Starting with the line that holds "Where should I click to: Expand", copy out each remaining line of the listing below, up to and including the last one, and include nothing else.

*DATASET RECORDS*
***
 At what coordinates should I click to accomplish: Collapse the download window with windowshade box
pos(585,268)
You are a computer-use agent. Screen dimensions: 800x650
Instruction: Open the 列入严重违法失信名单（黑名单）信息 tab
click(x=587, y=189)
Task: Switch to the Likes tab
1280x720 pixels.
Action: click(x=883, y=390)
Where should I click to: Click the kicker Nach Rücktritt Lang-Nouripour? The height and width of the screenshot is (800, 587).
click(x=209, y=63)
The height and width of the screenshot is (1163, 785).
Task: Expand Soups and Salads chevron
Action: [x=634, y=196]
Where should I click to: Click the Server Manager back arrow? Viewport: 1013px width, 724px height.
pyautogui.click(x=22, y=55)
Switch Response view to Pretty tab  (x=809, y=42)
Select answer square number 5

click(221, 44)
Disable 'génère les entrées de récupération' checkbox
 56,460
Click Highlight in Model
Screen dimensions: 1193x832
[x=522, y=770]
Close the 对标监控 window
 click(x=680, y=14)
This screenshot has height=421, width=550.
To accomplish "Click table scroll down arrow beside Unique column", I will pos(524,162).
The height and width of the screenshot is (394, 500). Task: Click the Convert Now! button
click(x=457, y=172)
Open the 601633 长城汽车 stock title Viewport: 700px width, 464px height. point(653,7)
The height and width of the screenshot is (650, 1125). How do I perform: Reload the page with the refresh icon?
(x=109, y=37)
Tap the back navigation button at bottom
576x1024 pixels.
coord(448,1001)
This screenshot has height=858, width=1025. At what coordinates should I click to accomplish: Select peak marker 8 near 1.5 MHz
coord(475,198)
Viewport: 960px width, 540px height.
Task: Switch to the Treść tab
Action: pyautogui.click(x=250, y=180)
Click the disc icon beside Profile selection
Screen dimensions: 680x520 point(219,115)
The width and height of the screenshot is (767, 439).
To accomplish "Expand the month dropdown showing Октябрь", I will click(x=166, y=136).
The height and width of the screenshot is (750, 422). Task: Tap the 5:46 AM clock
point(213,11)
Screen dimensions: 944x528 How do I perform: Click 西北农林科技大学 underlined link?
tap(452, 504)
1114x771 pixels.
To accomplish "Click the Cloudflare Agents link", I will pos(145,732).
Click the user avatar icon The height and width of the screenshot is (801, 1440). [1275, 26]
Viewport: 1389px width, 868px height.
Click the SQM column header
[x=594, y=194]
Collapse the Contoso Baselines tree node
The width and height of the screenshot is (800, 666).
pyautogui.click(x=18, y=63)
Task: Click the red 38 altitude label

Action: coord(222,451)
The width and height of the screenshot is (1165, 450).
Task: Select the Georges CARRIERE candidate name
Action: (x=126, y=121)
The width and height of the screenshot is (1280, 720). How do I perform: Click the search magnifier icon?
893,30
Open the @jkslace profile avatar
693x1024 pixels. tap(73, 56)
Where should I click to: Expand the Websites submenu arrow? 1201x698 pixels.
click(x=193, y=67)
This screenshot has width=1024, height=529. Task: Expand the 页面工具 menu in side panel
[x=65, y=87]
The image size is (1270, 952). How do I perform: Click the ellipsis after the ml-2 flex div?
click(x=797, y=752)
***
*SOLVED PROBLEM*
Where should I click to: Expand the Websites submenu arrow? 1201x698 pixels.
click(x=193, y=67)
This screenshot has width=1024, height=529. Task: Expand the 页面工具 menu in side panel
[x=65, y=87]
The image size is (1270, 952). How do I perform: Click the ellipsis after the ml-2 flex div?
click(x=797, y=752)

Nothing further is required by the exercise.